U.S. nominal goods imports, excluding petrol, fell by just under 3 percent in the first half of 2016, relative to the first half of 2015.
(Nominal petrol imports were down a lot in the first half of 2016, as the price of imported oil averaged $32-a-barrel in the first six months of 2016 relative to about $50-a-barrel in the first six months of 2015)
Some of the fall in goods trade stems from price changes. The fall in actual volumes shipped around the world is smaller.
Real goods exports are down between 2.5 and 3 percent year-over-year. This makes sense. The dollar is strong, and that has an impact. And it maps, roughly, to the port data.
Real goods imports, excluding petrol, though are also flat. Technically they are down around 0.25 percent year-over-year.
And that is much harder to explain.
U.S. demand growth is slow; total demand increased by about 1.5 percent year-over-year. But that should still generate some increase in import volumes. Historically, about 20 percent of the increase in demand shows up in imports—so one might expect a 30 basis point of GDP increase in real imports and growth in non-petrol imports volume of 2-3 percent, rather than nothing.
In the first half of 2015 for example domestic demand rose by about 3.5 percent and real imports rose by about 6 percent (70 basis points of GDP, annualized).
And even if the income elasticity of U.S. imports is now lower, perhaps about 1, positive demand growth should generate positive import growth.
The best explanation for weakness in imports is that imports are linked to investment more than consumption, and investment has been weak.
But that isn’t totally satisfactory either. Real imports of consumer goods are down about as much as real imports of capital goods: consumer goods imports are down 1.6 percent, while capital goods imports are down about 2 percent. (Autos are in a separate category, and auto imports are up about 2 percent).
Weakness in imports in turn is translating into other rather bizarre facts.
U.S. exports to China are down around 8 percent year-over-year in the first half of 2016. Not good.
But even with the fall in exports, the bilateral deficit with China shrank in the first half of 2016.
U.S. imports from China are down 7 percent year-over-year, and with goods imports about four times greater than goods exports the fall in imports dominates.*
Nor can the fall in imports be fully explained by price changes. The price of U.S. imports from China was down about 2 percent year-over-year. But that still means goods imports from China are down around 5 percent in real terms.
And I do not have a great story for that. Electronics imports from China are down, and electronics imports from Malaysia and Mexico are up. Maybe there is a story there (both the peso and ringgit depreciated in 2015 as oil fell), but maybe not.

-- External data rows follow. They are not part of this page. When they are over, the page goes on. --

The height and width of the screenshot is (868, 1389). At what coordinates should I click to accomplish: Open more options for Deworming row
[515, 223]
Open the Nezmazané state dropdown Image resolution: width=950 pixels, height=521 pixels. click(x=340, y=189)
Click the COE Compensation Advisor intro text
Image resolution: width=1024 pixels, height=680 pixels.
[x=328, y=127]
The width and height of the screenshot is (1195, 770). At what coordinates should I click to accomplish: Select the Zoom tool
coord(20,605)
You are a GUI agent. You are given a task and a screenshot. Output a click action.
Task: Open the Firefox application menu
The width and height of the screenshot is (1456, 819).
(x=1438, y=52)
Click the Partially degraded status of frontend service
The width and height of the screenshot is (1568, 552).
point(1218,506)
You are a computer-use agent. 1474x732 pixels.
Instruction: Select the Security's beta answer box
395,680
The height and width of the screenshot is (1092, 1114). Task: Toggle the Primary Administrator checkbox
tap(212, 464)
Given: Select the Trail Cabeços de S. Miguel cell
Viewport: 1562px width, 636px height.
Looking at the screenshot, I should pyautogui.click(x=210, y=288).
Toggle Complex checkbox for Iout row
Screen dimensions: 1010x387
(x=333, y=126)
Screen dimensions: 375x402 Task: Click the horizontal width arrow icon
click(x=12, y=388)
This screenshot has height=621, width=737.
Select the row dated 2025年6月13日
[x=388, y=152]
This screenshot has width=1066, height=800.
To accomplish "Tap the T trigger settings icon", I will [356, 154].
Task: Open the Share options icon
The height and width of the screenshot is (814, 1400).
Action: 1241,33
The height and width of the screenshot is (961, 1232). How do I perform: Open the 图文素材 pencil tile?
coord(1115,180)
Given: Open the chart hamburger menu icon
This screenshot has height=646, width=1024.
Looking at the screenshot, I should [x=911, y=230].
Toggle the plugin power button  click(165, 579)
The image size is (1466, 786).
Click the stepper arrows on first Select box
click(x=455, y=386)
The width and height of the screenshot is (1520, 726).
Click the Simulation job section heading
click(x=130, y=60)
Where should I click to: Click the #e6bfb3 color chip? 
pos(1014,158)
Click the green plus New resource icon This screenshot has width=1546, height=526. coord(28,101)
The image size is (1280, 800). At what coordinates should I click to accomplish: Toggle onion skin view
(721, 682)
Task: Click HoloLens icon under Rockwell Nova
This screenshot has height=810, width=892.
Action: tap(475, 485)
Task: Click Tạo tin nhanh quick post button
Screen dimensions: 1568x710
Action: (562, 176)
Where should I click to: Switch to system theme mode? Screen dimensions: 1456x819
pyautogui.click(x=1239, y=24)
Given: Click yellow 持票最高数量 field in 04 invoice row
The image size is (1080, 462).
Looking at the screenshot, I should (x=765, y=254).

All in all, I suspect that at some stage import growth will pick up, and, with the yuan down versus the dollar, that growth in imports from China will pick up. Exchange rate moves have an impact with a lag. The price of Chinese made goods is falling right now. Over time that tends to have an impact on volumes. But for now this is a forecast, not a fact. U.S. prices for finished goods are also down, but the U.S. data is likely more influenced by commodity prices than the series on the price of Chinese imports.
One last note: I am leaving services out because there isn’t much of a story on the nominal side (imports and exports are both flat, more or less) and there isn’t monthly “volume” data on the services side. Plus the monthly services data, setting tourism aside, is mostly an estimate with little real information content.
* The 4:1 ratio is a bit deceptive, and some U.S. goods exports to China register in the U.S. data as exports to Hong Kong. Combined imports from China and Hong Kong are about 3 times combined exports to China and Hong Kong. And of course some of the content of U.S. imports from China reflects components made elsewhere in Asia; on a value-added basis some of the U.S. bilateral deficit with China shifts to Korea, Taiwan, and Japan.